=== What this task involves ===
What is needed is every line of the data that includes the word "left". Please copy each one.

=== The data ===
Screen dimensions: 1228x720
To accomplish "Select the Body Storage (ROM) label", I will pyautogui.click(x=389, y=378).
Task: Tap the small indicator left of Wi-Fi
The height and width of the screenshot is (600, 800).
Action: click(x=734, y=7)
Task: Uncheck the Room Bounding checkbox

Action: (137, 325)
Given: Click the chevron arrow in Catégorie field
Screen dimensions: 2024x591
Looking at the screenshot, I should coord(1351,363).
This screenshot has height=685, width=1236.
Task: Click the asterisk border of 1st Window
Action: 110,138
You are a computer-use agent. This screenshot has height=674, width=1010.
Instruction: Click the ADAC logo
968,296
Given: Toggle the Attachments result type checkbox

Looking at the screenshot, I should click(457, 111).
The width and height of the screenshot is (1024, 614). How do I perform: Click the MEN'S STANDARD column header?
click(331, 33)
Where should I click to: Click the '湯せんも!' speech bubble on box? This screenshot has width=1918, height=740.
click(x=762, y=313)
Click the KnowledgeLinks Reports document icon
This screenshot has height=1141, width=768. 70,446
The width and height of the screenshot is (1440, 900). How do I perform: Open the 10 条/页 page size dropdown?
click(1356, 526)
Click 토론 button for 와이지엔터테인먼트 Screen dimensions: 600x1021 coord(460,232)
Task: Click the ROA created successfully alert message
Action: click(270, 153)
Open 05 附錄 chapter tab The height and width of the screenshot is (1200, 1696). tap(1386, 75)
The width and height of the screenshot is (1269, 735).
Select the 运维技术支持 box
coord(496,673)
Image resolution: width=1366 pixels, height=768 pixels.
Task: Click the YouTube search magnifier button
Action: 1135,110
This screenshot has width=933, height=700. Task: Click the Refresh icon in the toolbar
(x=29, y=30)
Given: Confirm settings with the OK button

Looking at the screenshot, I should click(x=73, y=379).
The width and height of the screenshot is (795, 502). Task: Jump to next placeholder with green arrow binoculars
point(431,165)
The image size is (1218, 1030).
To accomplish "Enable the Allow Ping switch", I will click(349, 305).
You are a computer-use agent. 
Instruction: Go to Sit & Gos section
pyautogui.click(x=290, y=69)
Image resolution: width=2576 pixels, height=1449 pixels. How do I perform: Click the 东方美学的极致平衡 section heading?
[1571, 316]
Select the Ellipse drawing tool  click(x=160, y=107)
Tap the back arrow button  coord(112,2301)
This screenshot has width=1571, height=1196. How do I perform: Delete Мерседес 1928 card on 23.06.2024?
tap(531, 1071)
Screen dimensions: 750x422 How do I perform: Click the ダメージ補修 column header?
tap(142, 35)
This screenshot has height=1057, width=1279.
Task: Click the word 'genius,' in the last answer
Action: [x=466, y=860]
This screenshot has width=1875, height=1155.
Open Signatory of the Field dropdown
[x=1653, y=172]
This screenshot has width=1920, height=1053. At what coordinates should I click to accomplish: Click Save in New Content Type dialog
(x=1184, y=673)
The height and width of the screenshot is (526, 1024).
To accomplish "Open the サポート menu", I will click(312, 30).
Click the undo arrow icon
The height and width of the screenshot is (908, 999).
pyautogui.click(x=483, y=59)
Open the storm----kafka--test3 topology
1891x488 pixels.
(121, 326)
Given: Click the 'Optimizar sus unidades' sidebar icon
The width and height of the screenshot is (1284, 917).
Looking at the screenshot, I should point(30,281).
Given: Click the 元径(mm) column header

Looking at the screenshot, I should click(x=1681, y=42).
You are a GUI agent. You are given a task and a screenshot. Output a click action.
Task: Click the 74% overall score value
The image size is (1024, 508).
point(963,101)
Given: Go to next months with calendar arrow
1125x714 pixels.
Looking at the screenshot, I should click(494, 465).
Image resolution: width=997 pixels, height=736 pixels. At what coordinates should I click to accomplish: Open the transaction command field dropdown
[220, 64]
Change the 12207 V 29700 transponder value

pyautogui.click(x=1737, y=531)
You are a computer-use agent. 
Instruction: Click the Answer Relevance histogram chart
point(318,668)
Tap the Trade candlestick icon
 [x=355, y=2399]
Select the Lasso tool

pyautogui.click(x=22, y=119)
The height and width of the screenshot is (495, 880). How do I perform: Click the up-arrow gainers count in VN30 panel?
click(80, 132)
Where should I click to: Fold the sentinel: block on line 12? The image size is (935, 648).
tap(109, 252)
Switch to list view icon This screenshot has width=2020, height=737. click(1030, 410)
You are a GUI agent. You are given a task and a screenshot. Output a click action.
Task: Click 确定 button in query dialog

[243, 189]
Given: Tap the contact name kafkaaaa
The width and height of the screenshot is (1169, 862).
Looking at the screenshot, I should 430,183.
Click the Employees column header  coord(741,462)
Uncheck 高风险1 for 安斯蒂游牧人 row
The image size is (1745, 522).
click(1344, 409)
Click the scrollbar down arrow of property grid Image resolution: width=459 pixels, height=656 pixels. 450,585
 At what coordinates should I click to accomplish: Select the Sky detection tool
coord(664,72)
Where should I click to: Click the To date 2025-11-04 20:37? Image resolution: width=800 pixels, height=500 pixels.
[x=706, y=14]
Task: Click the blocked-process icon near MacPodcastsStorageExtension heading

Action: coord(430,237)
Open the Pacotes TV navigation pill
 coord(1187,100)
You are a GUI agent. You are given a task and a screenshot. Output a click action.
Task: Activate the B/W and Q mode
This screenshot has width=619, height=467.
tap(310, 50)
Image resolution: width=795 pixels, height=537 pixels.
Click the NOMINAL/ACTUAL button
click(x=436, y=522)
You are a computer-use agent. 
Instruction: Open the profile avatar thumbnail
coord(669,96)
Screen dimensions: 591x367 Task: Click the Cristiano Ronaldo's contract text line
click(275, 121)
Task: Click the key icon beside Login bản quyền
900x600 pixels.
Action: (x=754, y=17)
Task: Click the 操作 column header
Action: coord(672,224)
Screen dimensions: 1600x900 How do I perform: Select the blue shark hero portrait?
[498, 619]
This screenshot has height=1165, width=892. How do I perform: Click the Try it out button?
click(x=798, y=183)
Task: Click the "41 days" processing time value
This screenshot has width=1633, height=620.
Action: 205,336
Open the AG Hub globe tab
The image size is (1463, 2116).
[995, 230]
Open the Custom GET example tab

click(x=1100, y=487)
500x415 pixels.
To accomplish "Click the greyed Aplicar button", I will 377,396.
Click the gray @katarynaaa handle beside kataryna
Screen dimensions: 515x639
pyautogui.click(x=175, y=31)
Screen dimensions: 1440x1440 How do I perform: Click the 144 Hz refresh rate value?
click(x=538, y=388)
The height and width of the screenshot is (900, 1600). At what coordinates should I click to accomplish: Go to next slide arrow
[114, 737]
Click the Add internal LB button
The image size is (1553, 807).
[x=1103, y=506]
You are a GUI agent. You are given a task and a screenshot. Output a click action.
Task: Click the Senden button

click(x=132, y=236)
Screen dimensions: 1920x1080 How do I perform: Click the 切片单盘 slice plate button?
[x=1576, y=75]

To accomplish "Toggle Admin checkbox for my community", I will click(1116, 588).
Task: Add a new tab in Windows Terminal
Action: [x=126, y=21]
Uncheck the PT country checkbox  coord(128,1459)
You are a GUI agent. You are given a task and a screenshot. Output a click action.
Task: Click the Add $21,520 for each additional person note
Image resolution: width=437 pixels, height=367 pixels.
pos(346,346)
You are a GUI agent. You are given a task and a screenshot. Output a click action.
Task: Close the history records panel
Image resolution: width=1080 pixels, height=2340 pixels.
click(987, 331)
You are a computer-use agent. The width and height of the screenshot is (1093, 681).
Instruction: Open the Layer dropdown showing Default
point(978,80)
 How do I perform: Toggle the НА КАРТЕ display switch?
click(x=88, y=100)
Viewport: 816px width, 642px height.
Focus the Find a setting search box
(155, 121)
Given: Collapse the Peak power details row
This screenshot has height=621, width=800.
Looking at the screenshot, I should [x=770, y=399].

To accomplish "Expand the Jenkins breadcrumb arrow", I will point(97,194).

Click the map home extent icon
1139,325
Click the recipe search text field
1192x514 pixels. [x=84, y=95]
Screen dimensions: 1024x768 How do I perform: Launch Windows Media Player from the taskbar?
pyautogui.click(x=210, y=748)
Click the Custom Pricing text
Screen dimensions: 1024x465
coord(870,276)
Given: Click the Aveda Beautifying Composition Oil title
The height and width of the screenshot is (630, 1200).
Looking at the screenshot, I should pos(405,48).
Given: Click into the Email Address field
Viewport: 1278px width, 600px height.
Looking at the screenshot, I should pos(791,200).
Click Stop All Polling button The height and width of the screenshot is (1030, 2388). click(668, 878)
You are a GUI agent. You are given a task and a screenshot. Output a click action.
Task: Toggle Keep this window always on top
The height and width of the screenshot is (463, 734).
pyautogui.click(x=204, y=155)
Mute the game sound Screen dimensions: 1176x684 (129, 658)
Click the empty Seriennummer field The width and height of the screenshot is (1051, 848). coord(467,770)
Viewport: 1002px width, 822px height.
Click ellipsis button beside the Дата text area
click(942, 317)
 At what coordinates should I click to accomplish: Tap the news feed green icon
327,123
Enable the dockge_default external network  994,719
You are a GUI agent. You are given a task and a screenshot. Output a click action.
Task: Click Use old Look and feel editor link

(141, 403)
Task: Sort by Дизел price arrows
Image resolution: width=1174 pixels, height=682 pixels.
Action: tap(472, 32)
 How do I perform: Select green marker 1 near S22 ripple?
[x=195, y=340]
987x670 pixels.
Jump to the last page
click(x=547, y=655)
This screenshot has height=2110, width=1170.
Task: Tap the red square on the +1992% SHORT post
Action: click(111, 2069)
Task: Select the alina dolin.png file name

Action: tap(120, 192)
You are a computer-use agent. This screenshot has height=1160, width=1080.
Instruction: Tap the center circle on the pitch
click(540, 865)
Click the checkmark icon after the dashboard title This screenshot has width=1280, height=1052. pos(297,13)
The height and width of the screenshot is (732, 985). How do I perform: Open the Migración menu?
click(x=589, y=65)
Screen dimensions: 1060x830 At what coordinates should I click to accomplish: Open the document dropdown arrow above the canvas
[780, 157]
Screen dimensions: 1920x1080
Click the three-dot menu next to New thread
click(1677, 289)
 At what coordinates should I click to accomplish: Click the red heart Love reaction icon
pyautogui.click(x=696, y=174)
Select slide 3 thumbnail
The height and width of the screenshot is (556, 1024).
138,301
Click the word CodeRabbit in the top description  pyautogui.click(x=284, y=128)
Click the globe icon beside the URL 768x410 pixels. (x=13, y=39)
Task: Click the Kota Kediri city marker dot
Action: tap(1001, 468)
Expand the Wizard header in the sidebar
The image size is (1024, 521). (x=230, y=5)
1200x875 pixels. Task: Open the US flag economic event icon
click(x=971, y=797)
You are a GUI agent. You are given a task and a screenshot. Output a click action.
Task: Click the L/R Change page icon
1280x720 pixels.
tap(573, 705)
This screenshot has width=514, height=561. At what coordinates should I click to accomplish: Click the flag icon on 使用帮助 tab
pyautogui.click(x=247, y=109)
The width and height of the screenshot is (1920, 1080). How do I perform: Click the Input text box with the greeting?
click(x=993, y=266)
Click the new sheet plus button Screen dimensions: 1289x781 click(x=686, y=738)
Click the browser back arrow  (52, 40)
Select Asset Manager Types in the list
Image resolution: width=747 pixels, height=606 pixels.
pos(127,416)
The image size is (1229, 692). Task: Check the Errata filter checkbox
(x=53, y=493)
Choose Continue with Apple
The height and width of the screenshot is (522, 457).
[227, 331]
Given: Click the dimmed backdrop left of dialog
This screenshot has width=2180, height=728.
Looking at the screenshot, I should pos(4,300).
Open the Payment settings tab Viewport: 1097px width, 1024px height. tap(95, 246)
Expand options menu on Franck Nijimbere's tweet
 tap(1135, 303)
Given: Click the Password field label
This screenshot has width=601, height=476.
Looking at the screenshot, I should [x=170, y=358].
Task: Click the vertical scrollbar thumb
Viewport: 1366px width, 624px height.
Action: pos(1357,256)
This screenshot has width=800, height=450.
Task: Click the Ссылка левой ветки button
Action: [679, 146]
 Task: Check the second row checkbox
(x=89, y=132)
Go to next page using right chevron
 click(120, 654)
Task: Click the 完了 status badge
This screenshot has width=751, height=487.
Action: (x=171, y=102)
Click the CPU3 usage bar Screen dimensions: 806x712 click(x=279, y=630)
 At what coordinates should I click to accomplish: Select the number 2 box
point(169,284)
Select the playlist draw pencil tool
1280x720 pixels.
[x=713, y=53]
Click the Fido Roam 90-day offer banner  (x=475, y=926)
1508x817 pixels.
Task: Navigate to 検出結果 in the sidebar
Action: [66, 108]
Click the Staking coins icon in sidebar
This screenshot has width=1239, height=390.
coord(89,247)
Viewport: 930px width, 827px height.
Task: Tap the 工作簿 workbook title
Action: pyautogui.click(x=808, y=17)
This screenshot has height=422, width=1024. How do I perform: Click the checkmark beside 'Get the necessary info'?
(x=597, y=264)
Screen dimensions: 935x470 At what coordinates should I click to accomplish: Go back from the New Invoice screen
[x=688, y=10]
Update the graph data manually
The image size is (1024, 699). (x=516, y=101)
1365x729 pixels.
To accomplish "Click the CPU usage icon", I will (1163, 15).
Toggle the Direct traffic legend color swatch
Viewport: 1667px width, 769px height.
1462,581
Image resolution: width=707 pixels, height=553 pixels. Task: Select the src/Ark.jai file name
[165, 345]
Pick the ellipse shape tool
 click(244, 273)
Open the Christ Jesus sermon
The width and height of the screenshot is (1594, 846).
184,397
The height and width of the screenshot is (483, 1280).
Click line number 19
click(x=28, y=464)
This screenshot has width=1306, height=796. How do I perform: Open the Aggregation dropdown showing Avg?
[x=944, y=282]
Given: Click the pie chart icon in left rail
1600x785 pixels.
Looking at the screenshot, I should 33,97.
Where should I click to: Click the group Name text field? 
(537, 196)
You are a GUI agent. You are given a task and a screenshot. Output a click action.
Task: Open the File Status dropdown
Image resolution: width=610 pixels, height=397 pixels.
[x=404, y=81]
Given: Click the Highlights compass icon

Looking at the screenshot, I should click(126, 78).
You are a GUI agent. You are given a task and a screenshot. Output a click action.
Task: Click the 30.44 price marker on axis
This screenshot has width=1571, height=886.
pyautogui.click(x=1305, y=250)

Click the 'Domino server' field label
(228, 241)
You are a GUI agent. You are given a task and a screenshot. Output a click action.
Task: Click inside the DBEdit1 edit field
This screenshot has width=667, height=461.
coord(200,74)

=== Response to the exercise ===
Task: Tap the small indicator left of Wi-Fi
Given: Click the dimmed backdrop left of dialog
Given: Click the pie chart icon in left rail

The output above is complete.